## RECORDS TO USE:
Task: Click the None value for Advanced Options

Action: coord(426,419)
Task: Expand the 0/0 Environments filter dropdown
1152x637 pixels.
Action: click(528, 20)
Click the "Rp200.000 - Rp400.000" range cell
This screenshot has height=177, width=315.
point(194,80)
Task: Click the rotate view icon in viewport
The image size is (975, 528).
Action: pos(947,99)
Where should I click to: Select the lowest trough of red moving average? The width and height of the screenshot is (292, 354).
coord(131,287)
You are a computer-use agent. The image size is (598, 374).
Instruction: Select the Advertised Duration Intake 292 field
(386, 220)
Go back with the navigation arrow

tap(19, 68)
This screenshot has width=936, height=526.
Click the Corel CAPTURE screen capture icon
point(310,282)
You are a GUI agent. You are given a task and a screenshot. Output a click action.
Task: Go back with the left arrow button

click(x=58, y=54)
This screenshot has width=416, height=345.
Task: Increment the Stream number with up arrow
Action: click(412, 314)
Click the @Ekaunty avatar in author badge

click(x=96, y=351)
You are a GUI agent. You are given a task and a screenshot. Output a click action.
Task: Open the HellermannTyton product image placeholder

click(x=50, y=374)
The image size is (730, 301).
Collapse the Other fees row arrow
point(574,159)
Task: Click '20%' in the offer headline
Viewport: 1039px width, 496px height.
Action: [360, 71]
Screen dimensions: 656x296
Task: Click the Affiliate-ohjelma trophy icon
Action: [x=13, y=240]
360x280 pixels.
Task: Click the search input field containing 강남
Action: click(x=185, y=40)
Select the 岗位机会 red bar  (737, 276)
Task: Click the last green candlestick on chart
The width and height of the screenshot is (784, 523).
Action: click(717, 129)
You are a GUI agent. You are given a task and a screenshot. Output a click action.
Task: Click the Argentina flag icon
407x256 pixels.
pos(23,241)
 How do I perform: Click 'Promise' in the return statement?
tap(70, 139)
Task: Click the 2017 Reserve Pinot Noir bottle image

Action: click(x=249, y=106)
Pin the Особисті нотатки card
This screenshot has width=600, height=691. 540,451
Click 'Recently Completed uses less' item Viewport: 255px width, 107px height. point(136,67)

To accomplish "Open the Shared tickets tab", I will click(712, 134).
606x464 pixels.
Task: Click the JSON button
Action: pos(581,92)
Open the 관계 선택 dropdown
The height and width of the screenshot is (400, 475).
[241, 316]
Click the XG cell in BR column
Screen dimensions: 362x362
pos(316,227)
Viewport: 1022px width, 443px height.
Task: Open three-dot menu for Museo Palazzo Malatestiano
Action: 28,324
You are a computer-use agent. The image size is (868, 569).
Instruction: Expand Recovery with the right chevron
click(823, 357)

## WHAT THIS TASK INVOLVES:
Within the records above, each line containing "computer" is to be returned.

## TASK SOLUTION:
You are a computer-use agent. The image size is (598, 374).
You are a computer-use agent. The image size is (868, 569).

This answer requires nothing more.